GIVEN REQUEST =
Reproduce the records from the line containing "You are a computer-use agent. Viewport: 348px" through the end of the records, changing "Generate Table" to "Create Table" and keeping everything else the same. Leave the pictures out of the output.
[START OF DATA ROWS]
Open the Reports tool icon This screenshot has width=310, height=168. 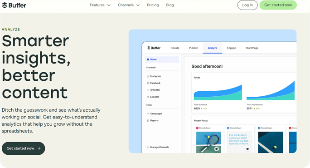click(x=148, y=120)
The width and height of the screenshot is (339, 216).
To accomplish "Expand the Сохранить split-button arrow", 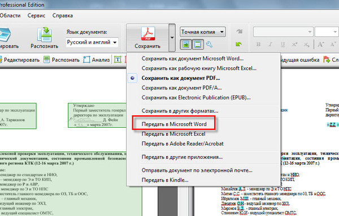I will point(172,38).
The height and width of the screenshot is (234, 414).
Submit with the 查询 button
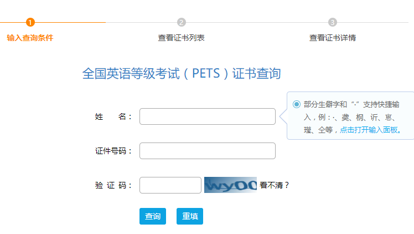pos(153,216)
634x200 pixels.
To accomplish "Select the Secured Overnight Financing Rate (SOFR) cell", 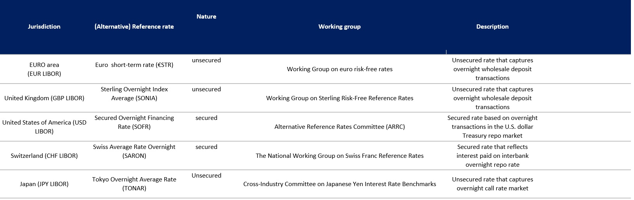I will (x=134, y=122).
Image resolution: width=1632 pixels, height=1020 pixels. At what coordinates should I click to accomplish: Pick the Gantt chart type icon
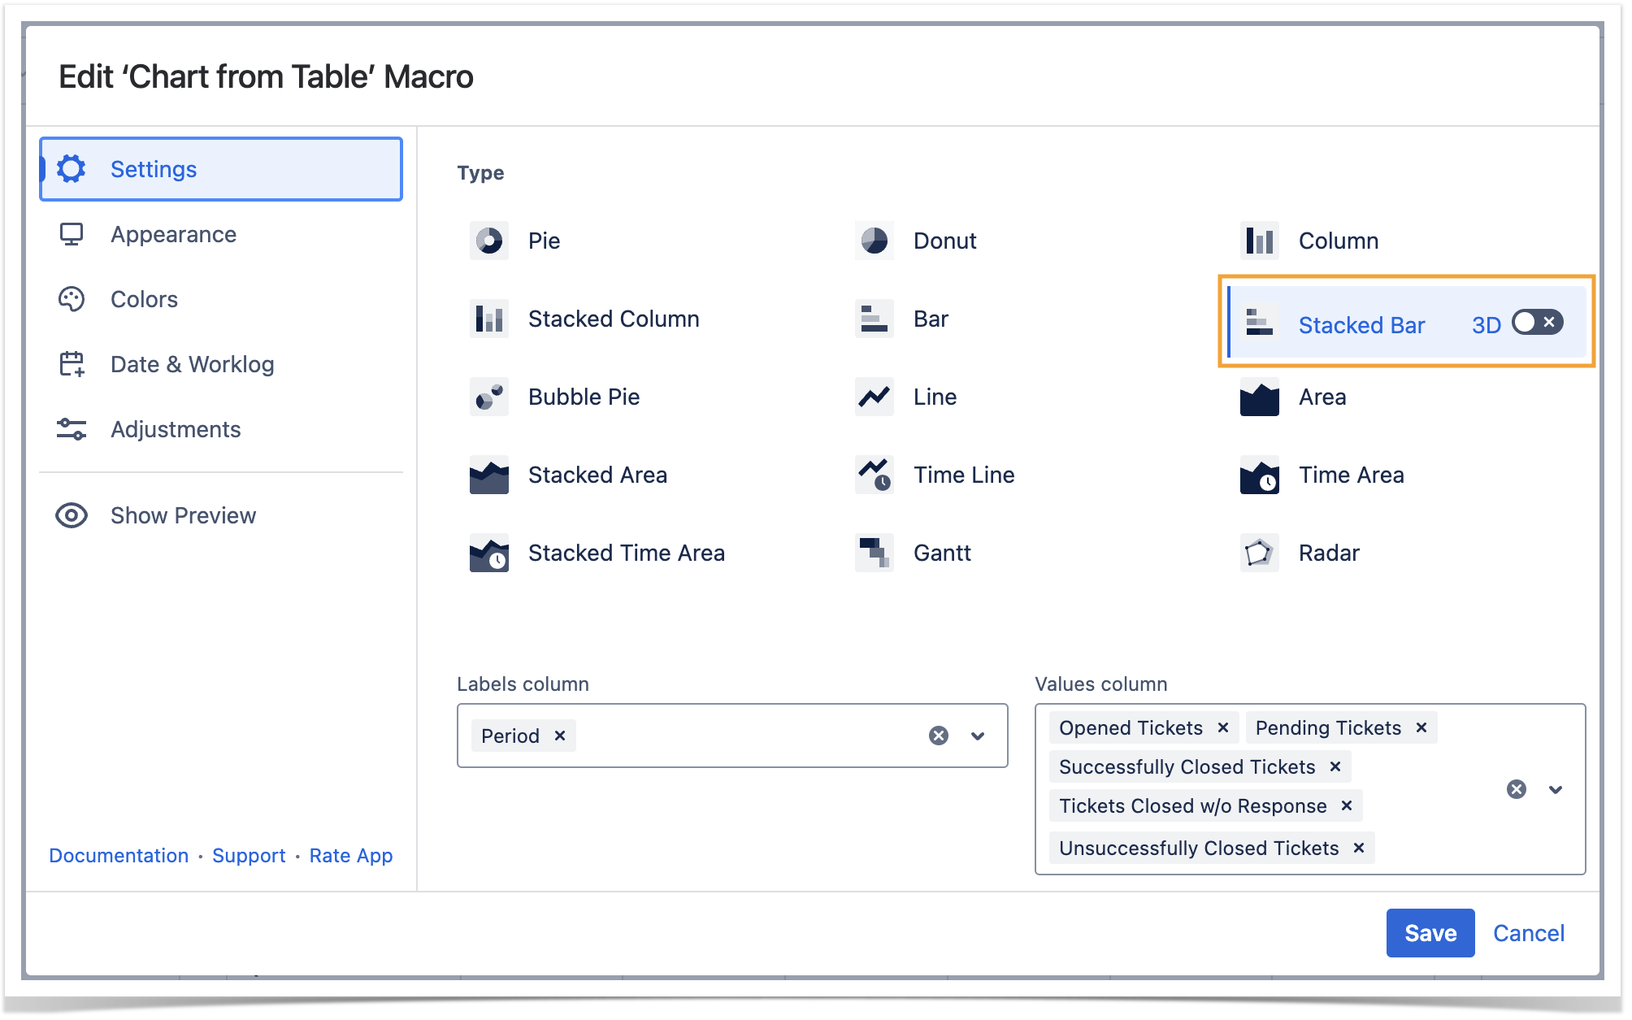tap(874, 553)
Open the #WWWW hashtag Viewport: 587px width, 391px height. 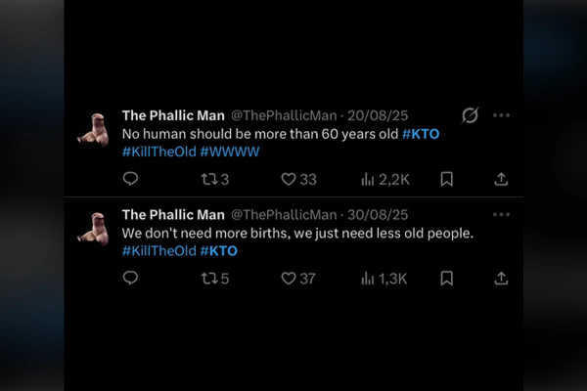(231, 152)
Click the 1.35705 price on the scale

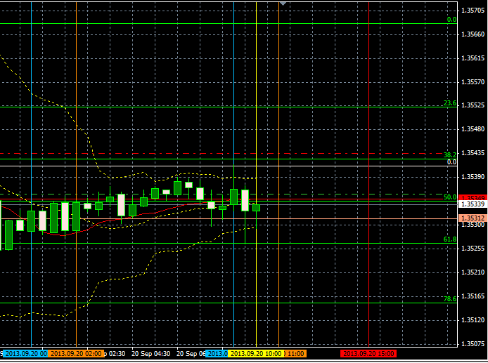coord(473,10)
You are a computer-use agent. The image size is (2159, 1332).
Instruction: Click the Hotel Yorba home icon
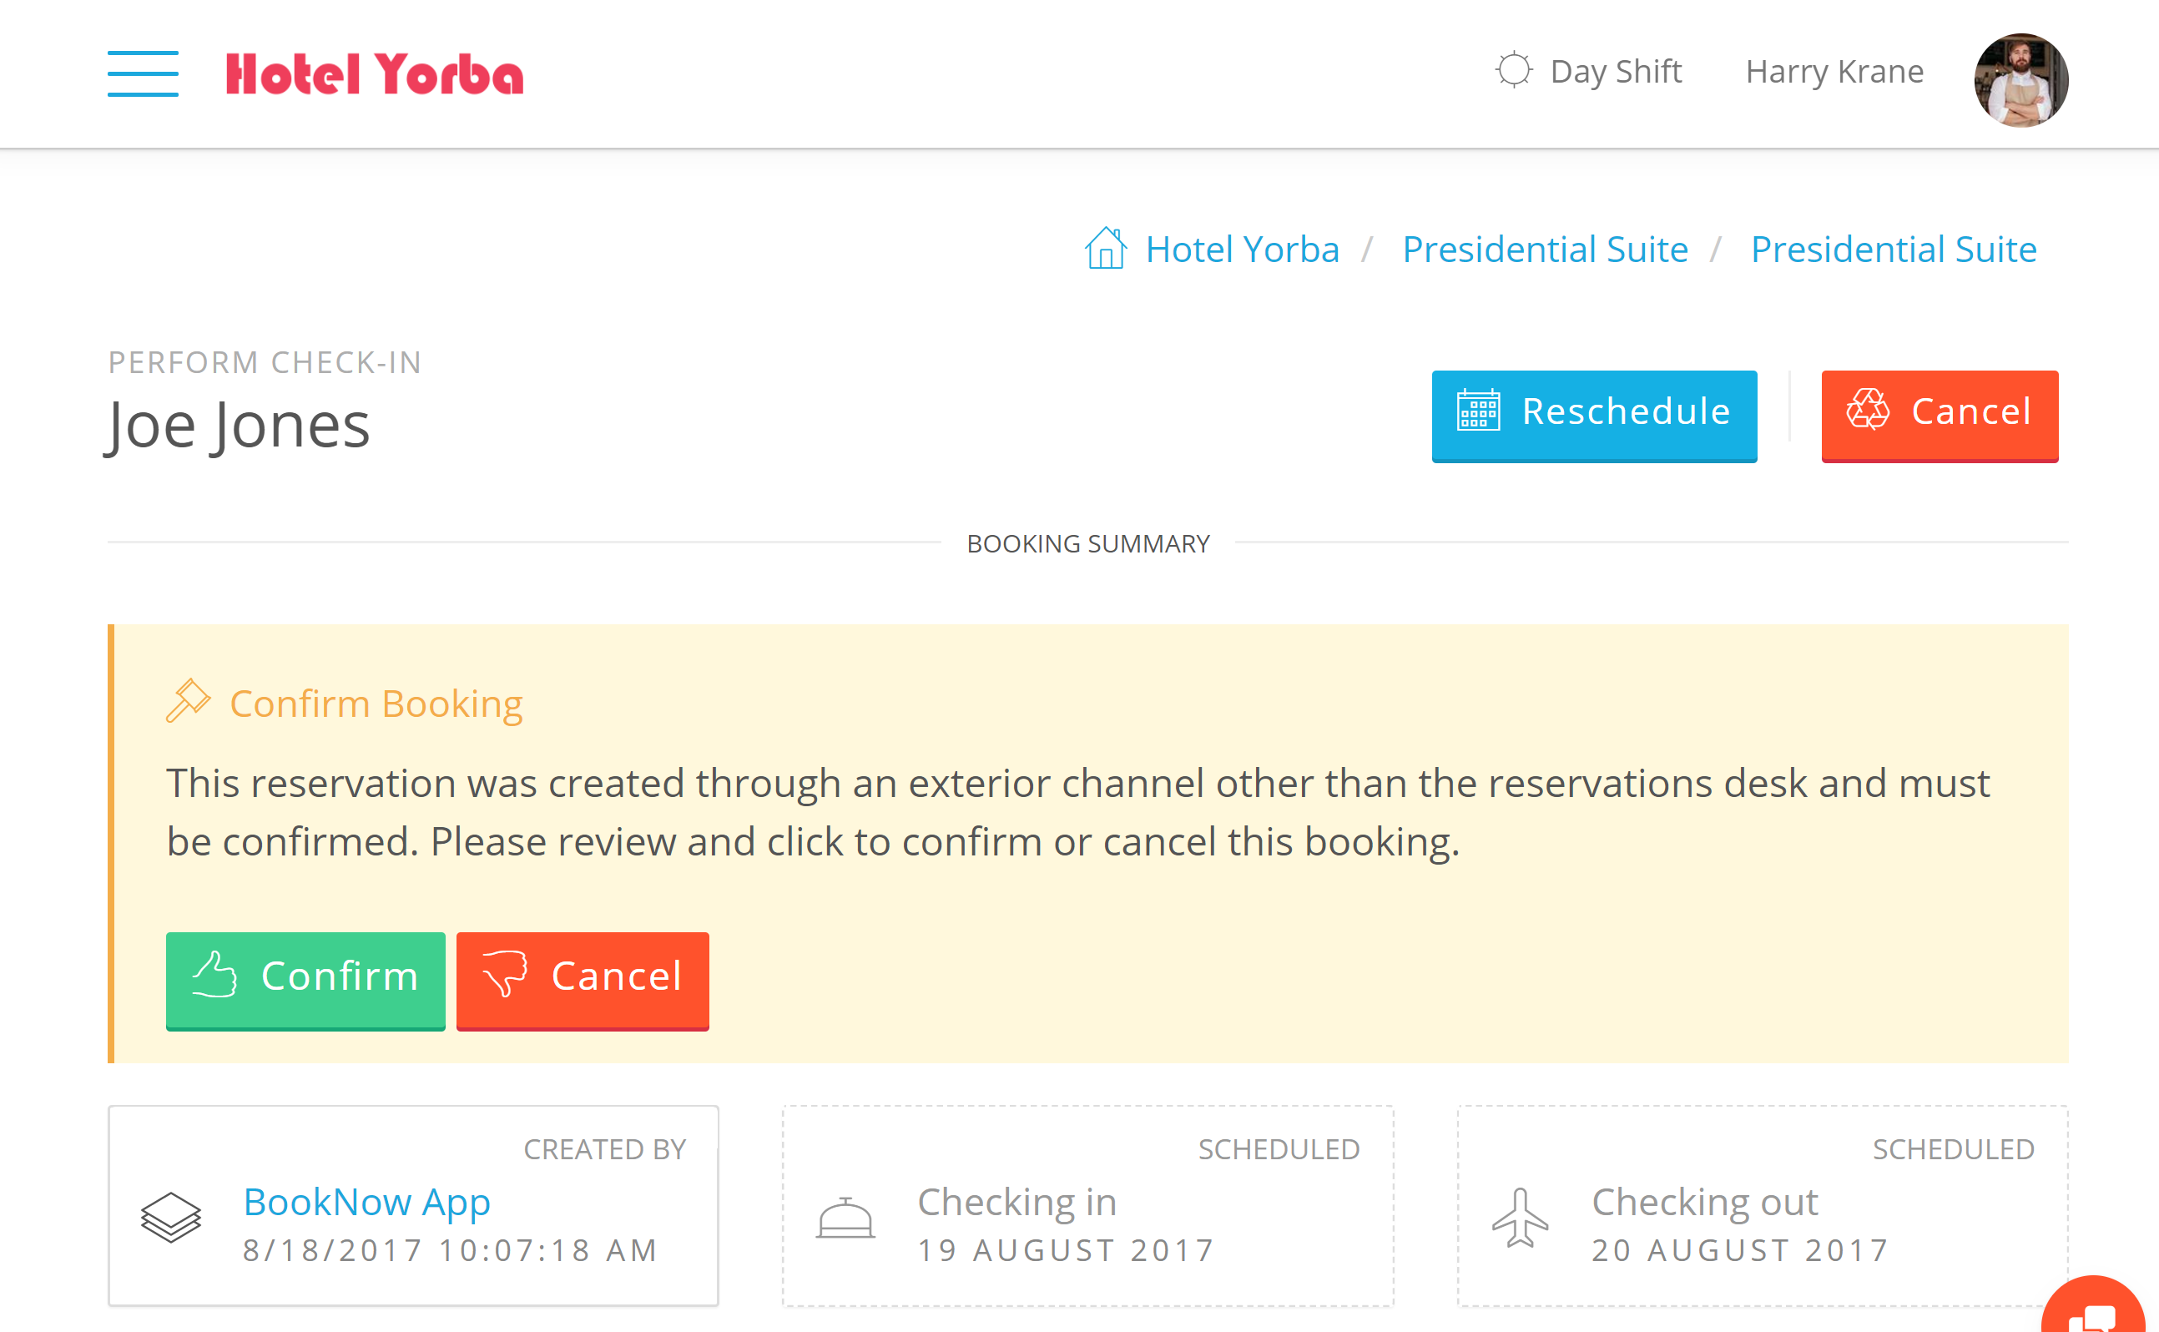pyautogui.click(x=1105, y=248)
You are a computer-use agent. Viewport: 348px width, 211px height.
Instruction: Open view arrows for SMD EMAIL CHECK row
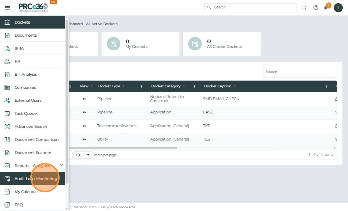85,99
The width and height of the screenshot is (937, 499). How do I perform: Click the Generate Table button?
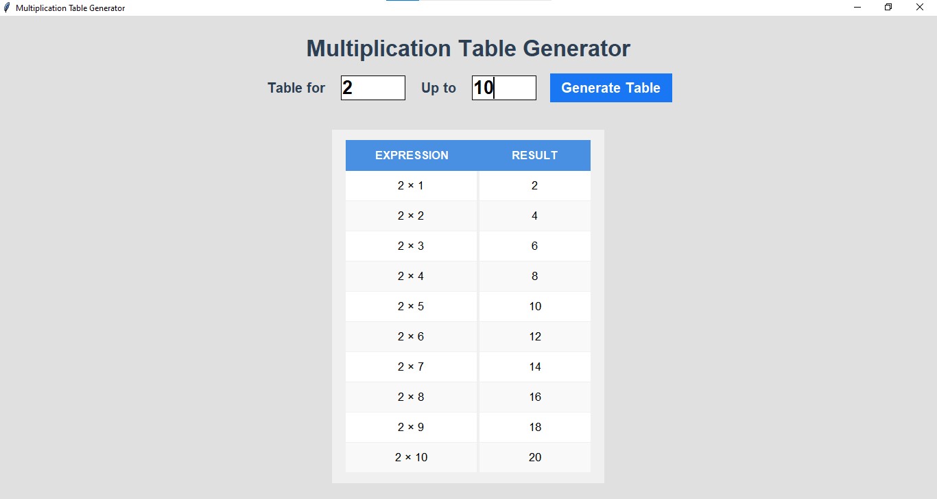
[END OF DATA ROWS]
FINAL ANSWER =
You are a computer-use agent. Viewport: 348px width, 211px height.
Instruction: Open view arrows for SMD EMAIL CHECK row
85,99
The width and height of the screenshot is (937, 499). How do I perform: Click the Create Table button?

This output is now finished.